• Your objective
Return every line of the records that contains the string "Sort".

--------------------------------------------------

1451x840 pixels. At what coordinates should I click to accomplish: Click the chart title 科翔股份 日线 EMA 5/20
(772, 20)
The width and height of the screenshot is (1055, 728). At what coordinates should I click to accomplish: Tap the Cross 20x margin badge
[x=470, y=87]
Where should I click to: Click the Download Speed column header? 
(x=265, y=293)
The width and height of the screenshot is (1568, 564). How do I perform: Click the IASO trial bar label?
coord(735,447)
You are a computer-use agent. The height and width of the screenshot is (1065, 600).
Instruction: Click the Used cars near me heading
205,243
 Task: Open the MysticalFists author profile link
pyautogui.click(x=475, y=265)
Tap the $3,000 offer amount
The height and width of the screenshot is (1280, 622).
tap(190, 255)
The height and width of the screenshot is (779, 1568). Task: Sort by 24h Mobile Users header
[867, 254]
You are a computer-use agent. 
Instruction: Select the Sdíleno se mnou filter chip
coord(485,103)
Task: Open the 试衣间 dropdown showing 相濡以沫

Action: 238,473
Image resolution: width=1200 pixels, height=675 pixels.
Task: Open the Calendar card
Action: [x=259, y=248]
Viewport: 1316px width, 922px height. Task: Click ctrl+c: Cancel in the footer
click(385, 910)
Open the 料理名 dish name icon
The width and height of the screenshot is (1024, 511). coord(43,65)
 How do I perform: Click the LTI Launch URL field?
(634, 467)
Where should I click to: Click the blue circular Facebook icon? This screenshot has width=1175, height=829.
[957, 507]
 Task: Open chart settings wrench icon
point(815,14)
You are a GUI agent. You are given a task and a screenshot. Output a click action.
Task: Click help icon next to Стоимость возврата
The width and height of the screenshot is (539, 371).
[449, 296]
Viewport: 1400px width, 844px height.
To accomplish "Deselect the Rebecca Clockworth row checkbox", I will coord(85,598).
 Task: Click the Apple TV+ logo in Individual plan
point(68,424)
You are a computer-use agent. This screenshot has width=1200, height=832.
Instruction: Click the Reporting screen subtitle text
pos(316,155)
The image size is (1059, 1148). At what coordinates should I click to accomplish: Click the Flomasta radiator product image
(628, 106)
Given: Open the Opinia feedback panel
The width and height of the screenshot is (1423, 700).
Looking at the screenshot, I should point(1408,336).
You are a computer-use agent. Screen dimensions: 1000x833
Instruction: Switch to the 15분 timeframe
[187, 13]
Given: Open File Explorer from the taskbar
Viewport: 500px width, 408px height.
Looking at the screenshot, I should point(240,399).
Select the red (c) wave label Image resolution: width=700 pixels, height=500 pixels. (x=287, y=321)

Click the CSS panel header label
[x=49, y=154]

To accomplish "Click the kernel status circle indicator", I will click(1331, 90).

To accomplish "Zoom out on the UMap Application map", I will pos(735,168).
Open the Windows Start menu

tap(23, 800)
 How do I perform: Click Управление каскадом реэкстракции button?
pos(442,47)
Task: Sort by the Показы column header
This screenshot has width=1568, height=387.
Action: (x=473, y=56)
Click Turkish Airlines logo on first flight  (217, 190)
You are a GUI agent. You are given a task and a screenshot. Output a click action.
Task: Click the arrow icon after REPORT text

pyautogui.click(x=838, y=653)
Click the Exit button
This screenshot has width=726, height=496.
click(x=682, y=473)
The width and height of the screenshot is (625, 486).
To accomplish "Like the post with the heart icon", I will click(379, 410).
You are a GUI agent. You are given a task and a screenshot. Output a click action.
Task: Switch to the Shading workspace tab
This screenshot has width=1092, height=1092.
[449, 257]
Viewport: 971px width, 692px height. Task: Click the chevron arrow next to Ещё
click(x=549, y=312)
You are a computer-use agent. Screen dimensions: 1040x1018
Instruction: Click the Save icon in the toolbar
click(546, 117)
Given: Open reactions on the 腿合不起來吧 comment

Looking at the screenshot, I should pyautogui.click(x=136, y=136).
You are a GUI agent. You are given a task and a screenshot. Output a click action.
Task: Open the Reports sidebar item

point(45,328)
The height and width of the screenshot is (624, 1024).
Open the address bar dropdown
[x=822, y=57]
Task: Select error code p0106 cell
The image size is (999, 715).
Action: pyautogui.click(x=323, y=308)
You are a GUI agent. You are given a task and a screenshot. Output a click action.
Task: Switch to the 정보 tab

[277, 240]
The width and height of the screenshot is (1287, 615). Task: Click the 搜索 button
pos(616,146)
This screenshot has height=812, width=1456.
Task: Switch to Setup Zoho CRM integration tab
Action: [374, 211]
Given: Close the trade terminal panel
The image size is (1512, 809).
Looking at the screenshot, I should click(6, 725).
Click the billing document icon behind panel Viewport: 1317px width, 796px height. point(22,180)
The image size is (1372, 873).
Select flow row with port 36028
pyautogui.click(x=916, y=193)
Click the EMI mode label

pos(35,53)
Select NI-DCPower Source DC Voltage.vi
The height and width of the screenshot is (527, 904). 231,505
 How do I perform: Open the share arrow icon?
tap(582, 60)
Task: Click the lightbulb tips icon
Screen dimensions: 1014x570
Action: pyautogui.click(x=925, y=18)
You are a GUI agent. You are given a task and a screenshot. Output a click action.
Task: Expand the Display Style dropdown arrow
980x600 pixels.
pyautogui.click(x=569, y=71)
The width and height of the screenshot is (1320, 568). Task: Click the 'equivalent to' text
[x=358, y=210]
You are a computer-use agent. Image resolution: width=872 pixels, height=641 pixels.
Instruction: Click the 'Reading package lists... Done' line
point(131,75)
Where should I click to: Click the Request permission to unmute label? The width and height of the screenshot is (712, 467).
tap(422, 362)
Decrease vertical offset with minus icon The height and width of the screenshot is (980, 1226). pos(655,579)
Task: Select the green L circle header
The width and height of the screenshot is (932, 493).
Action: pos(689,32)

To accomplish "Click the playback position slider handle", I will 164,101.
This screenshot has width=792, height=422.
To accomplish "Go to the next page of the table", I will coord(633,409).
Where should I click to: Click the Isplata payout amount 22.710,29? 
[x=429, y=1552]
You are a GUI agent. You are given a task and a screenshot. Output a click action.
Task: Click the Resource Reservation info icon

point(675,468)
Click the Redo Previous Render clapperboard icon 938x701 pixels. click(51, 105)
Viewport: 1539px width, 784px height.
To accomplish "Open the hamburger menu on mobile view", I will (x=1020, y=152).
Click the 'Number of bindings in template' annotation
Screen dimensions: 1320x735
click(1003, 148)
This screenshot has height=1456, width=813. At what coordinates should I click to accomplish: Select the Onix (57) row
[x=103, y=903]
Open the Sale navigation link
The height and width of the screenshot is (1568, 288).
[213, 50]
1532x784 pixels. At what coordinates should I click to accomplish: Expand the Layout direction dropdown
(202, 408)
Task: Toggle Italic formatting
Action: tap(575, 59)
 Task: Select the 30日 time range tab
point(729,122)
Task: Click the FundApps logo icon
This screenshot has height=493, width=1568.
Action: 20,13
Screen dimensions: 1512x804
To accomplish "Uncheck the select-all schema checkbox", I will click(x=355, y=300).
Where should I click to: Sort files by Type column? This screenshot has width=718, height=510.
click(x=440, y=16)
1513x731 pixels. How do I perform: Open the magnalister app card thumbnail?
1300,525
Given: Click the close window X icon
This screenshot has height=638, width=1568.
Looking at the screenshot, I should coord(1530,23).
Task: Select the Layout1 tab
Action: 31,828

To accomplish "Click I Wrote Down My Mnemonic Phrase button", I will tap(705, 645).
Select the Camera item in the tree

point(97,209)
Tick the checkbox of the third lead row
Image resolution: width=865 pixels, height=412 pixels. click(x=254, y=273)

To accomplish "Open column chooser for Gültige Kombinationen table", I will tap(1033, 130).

--------------------------------------------------

• Answer to this task
The height and width of the screenshot is (779, 1568). Task: Sort by 24h Mobile Users header
Task: Sort by the Показы column header
Where should I click to: Sort files by Type column? This screenshot has width=718, height=510.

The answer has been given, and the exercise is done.